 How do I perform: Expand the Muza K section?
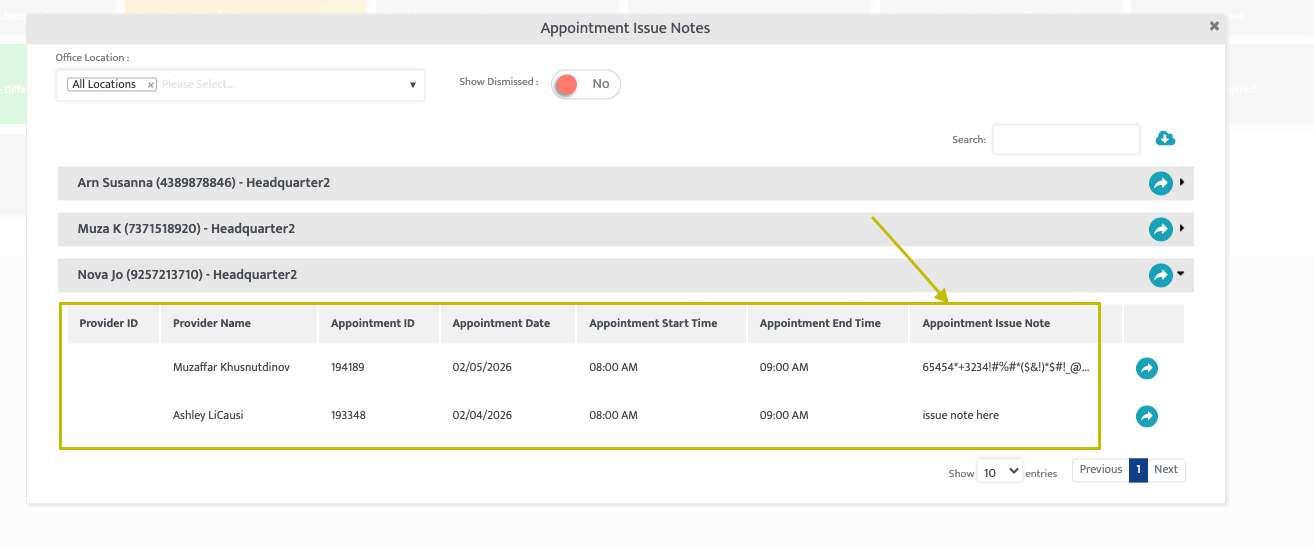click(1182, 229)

+ + + + +

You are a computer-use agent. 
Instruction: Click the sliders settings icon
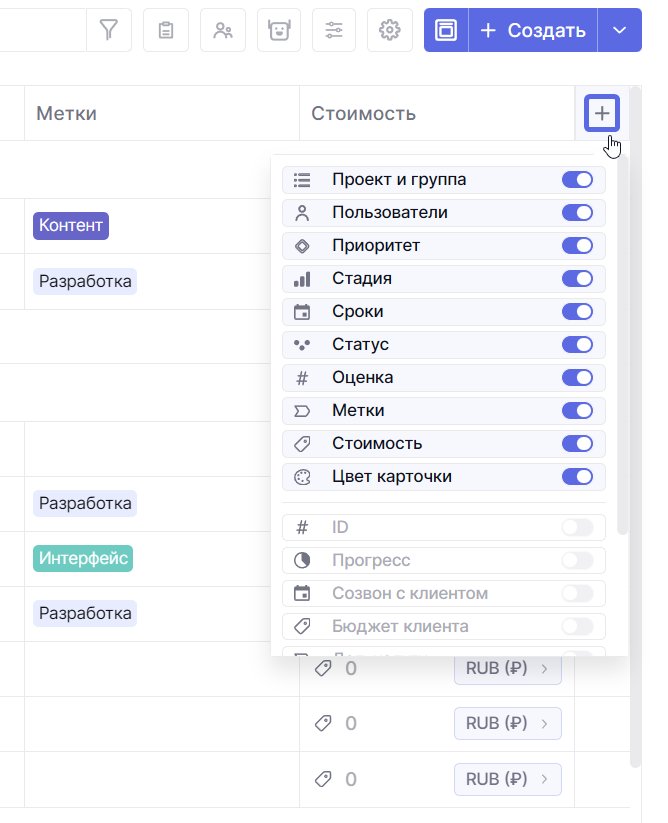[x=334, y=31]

+ + + + +

▶ [COMPITO RICHIESTO] Puoi restituire identiche le righe dell'elenco dalla riga con "You are a computer-use agent." alla riga con "[x=334, y=31]", entrambe incluse, tralasciando le immagini?

▶ [RISPOSTA AL COMPITO]
You are a computer-use agent. 
Instruction: Click the sliders settings icon
[x=334, y=31]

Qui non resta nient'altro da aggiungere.